Capote is a classic about how things often turn out differently from what one expects. There is much talk early in the film about true to what one is and the importance of honesty in one’s writing and life. As much as Capote takes James Baldwin to task about that author’s work, Capote himself is later challenged by Lee and Jack, his writing partner, about his motives and responsibility to Smith who blindly and naively trusts him.
Capote’s involvement in the Clutter case is a fascinating oddity, beginning with casually reading a newspaper account of it and spontaneously deciding to cover it. Likewise, his reactions to examining graphic photos of the dead and stealing a look into a Clutter coffin are chillingly impersonal: “I found something so horrifying, it’s a relief.” There is, too, a superiority and snobbery in comments such as “he’s given me absolutely everything” and “he’s a gold mine” following his first interviews with Smith. For Capote, the case is just a means to an end–the making of his own personal reputation and commercial success, “When I think of how good my book can be, I can hardly breathe.”

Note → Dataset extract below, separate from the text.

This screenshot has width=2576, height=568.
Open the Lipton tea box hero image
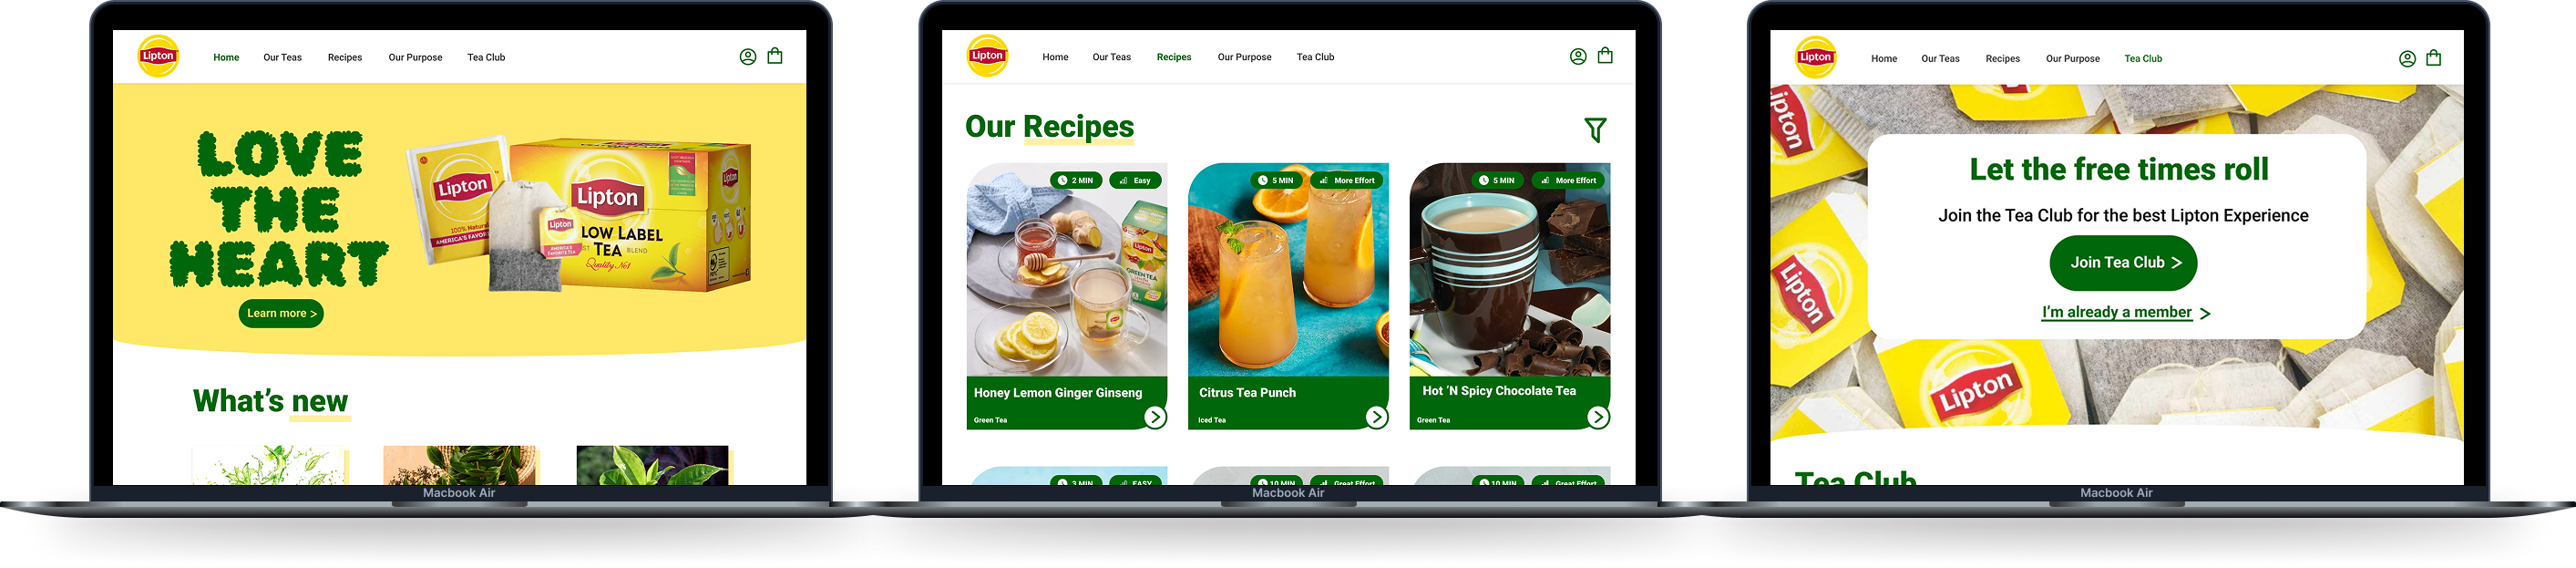point(578,215)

On the other hand, like Capote’s friends and publisher, the viewer sees that Perry Smith deserves far better than the egotistical writer is not giving in return. Smith himself is a pathetic figure downing large quantities of aspirin, is a product of a miserable childhood, is someone who has already been abused and exploited many times before he befriends Capote. Despite his irrational violent crimes, the audience can sympathize with him; unlike his confidant, he is at least capable of shame.
Capote toys with Smith, lying about how much he cares for Perry, his book’s title, how much he has actually written, Smith’s sister’s feelings, and how he is trying to save the killers from death row. But it is only later, as he wishes for Smith to die, that it becomes apparent that the case, Smith, and Capote’s betrayal of Smith have all gotten to the writer. Cracks begin to appear—friends refuse to let Capote off easily and the writer begins a long road to alcoholism.
In the end, the film becomes a study not just about the betrayal of others, but the betrayal of one’s self, and the realization of moral responsibility in one’s work and relationships. Is Capote his ‘friend’s’ keeper? The epiphany is a painful one because of the honesty required to admit to one’s selfish motives. When Capote says “I did everything I could”, Lee answers with a truth far exceeding the professed objective truth of Capote’s nonfiction novel, “the fact is you didn’t want to.” Intimacy always implies responsibility and there is a terrible price to be paid for dishonesty to and betrayal of others as well as one’s self.
When I worked as a film classifier for the province off and on from 2001 to 2006, about 90% of the movies we/I screened were not worth the time, energy, or eyestrain. Less than 5% of the films I saw were well-made and had no false steps; e.g., A Very Long Engagement. Capote is an example of a smaller, but thoughtful well-made movie that we saw very rarely.